# Provided passage:
START

The Girl You Speak of is Lost

I always liked this title. I didn't use it on the poem I wrote the first draft of below. So I'm using it now. Again. For no reason.

Here's a little snippet from my Monday. Please excuse nasty language. At least I didn't say "fuckity fuck fuck fuck" which I did repeatedly in Monday's email when we found out such things as our dead water heater being out of warranty, the fact that there is no way to have the water on in the house and the water heater not leak, and the fact that no one could come that day to fix it.


--------------- swg #14550              (27 lines) ---------------

Date: Mon Nov 24 09:02:32 2003
From: I'll have some of whatever you're on, please 
Subject: malls are surreal

Sorry you were sick, kittee.

Today I have to work impressively hard, so that when a plumber calls and
say he can get to my house I can leave quickly and everyone will just say
let her go, she's worked enough already!  (ha ha ha)

I am the great unwashed today.  Our water is off because of our dead water
heater.  I didn't get enough sleep because we were mopping up after our
dead water heater.  Aren't those fuckers supposed to last at least ten
years?  Why does it go out right before a major holiday when we're having
trouble getting our plumber?

I are terribly, terribly cranky right now.  And there's another loud
meeting right outside my office.  I closed my door.  Probably everyone in
the rest of  the office is grateful because it helps cut off the cranky
vibes emitting from me.

The Real Estate Program's brochure, which thankfully I am not responsible
for, says [centered]:

        Real Estate
        at the
        University of Washington

        "The Interdisciplinary School of Behavioral Thought"

Not entirely sure what that last is supposed to mean.
So, that was Monday. It's fixed now. $700 later. Merry Christmas and all that.

Since then we had Thanksgiving (quiet, just Jim and I, a turkey, and the extended DVD of The Two Towers) and a lovely memorial service for a friend's mother. It feels like the time has been packed. I'm most assuredly not ready to go back to work and all the usual tomorrow.


last week's thinking and doing § next week's thinking and doing



The Fiery Furnaces. Lamb. The Beatles' White Album. O bla di bla da.

END

# Given data:
START

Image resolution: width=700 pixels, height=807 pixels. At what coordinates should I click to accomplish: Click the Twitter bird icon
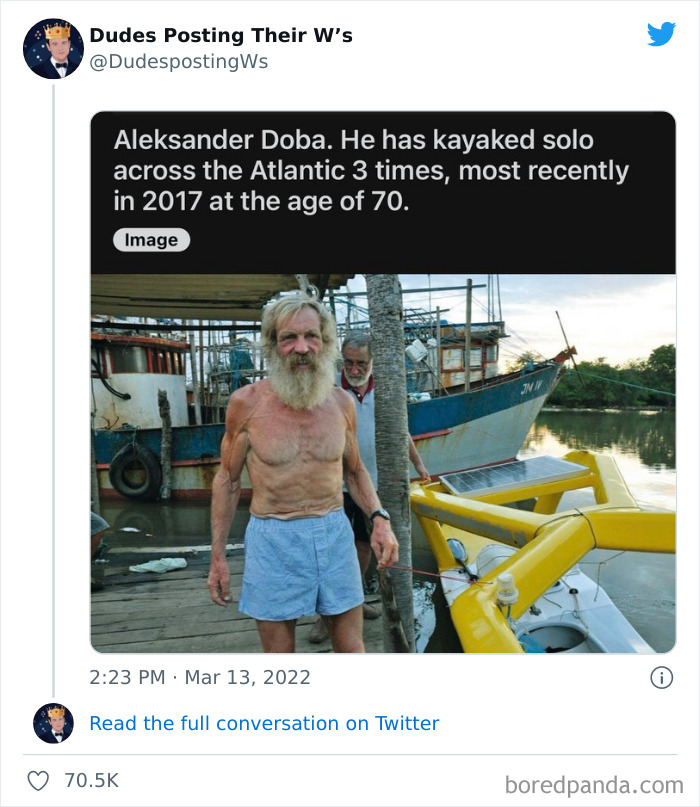point(661,33)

END

# Challenges:
- A) In the blog post about the dead water heater, how much did the repair end up costing?
- B) Continue the blog post about the dead water heater, starting after its final line.

# Answers below:
- A) $700.

- B)
last week's listening § next week's listening



Georgette Heyer's These Old Shades is the prequel to Devil's Cub, which I read November 9 (see my March 18, 2001, July 8, 2001, July 29, 2002, September 14, 2003, and September 21, 2003 entries for comments on other Georgette Heyer novels). This tells the tale of how the devil's cub's parents got together. The Duke of Avon, known as Satanas, finds a young orphaned French girl masquerading as a boy who reminds him of an enemy he has sworn to seek revenge on. He adopts the child as his page, and then launches her on society as his ward. She a wild page and an even wilder girl, but she loves the Duke and believes only the best of him. Great fun.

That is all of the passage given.